-- START ENTRIES PROVIDED --
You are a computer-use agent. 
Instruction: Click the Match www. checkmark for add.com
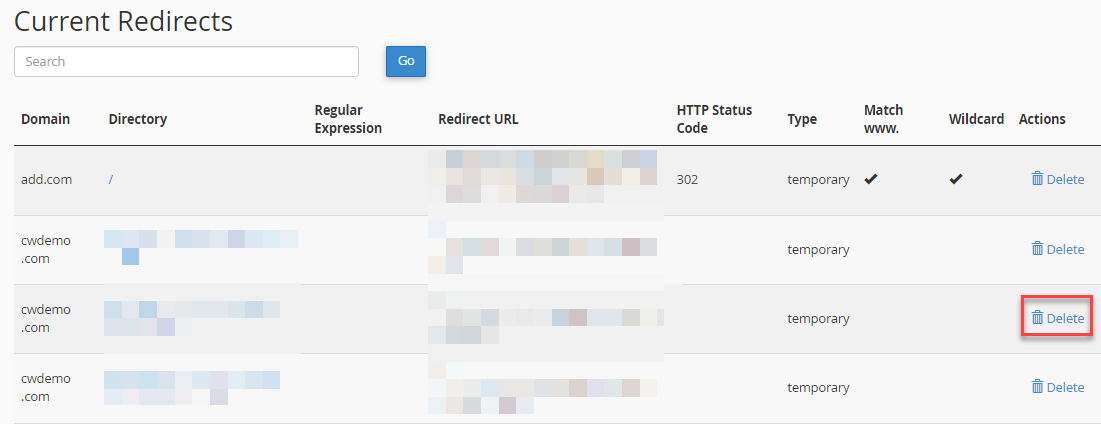(871, 179)
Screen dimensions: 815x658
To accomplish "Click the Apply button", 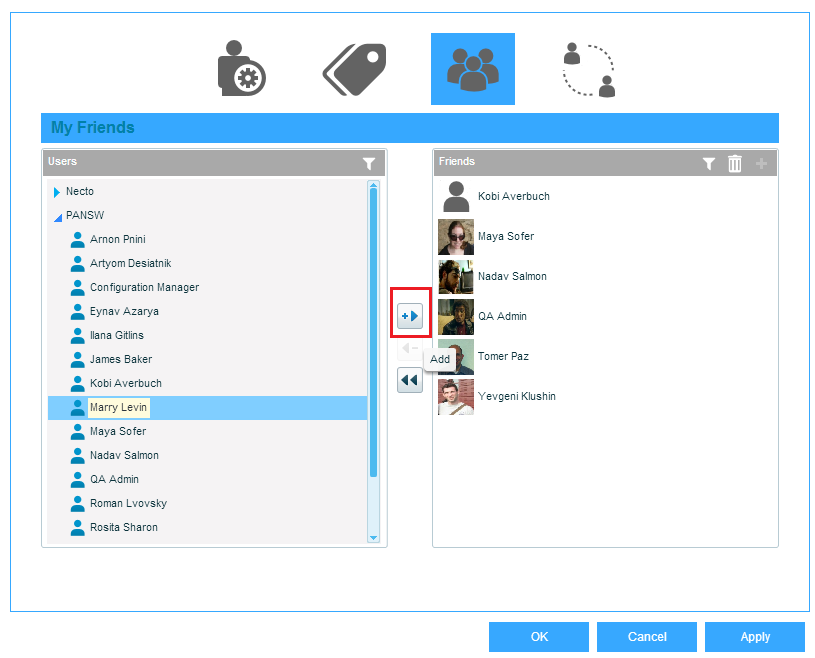I will (755, 637).
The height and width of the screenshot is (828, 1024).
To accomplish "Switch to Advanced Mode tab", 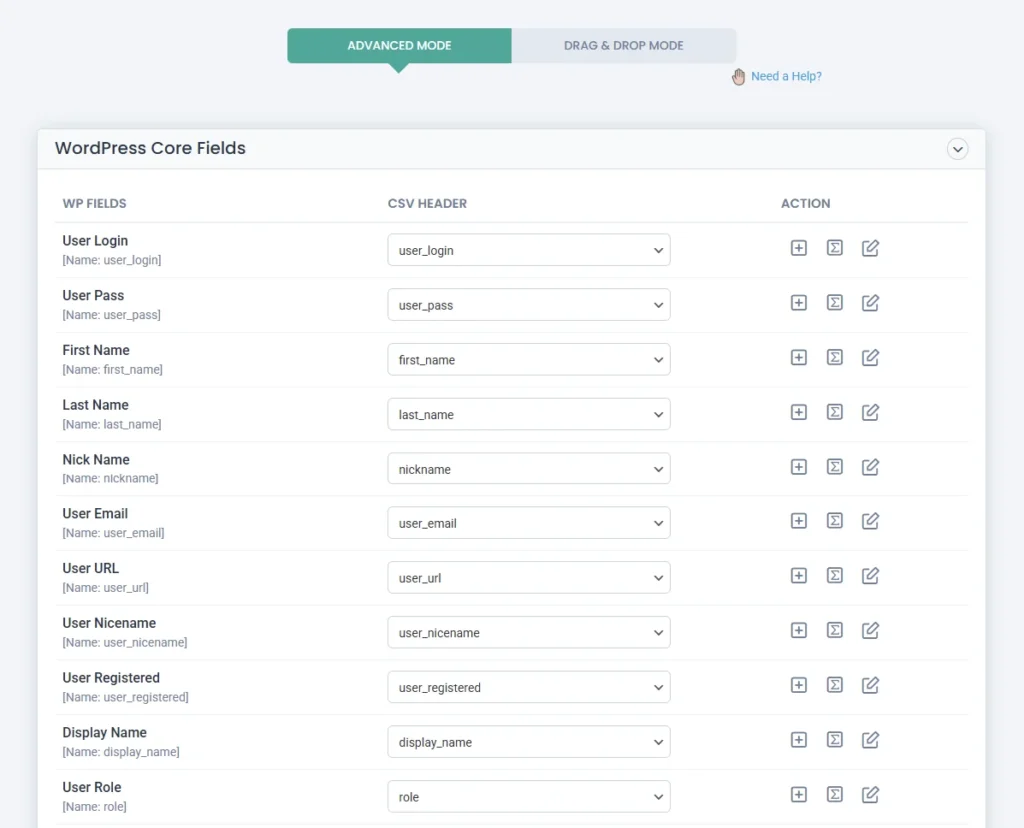I will coord(399,46).
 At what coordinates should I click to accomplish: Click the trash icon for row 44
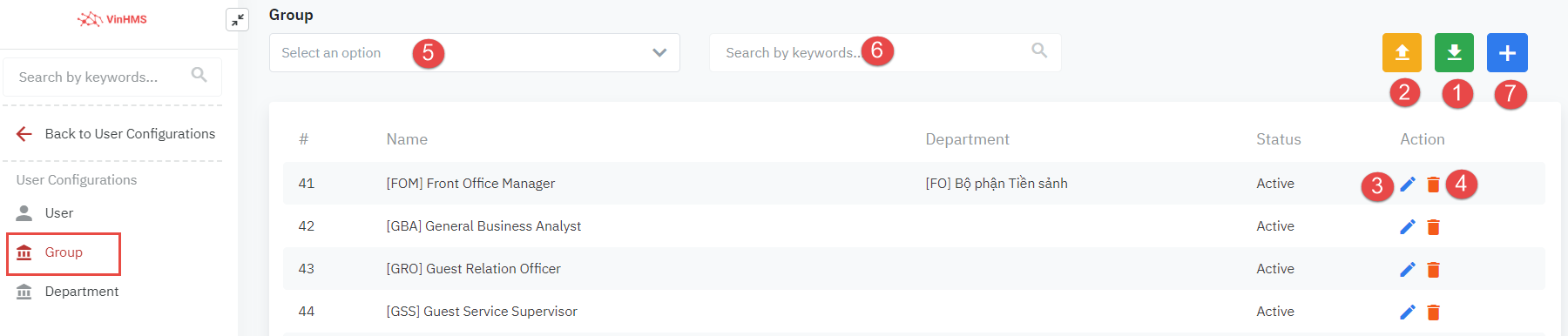coord(1433,312)
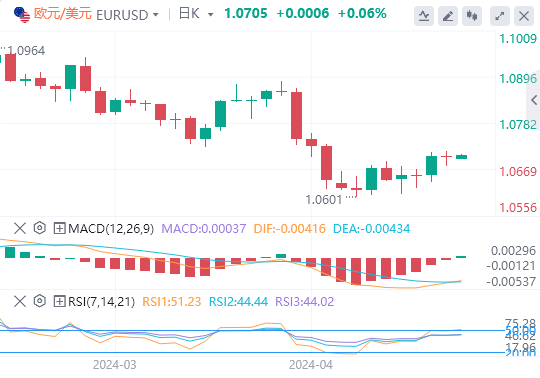Remove the MACD indicator panel

click(20, 228)
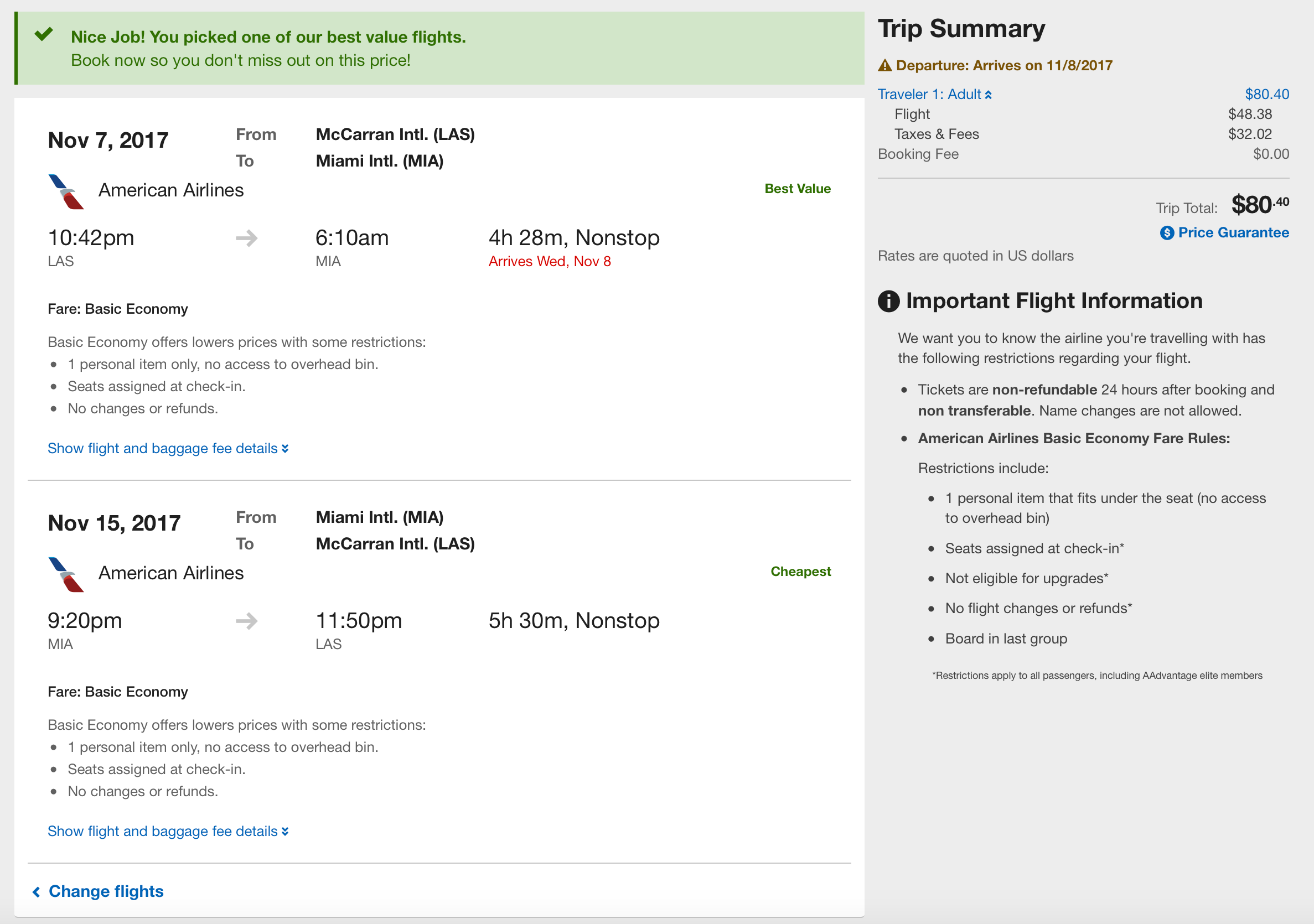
-- END ENTRIES PROVIDED --
EXERCISE BRIEF: Repeat the lines of the records above verbatim, from the line containing "At what coordinates" through the end of the records, both ends included. Omit the pictures from your answer.

RESPONSE TO THE TASK:
 At what coordinates should I click to accomplish: Click the trash icon for row 44
coord(1433,312)
Remove the MACD indicator panel

click(20, 228)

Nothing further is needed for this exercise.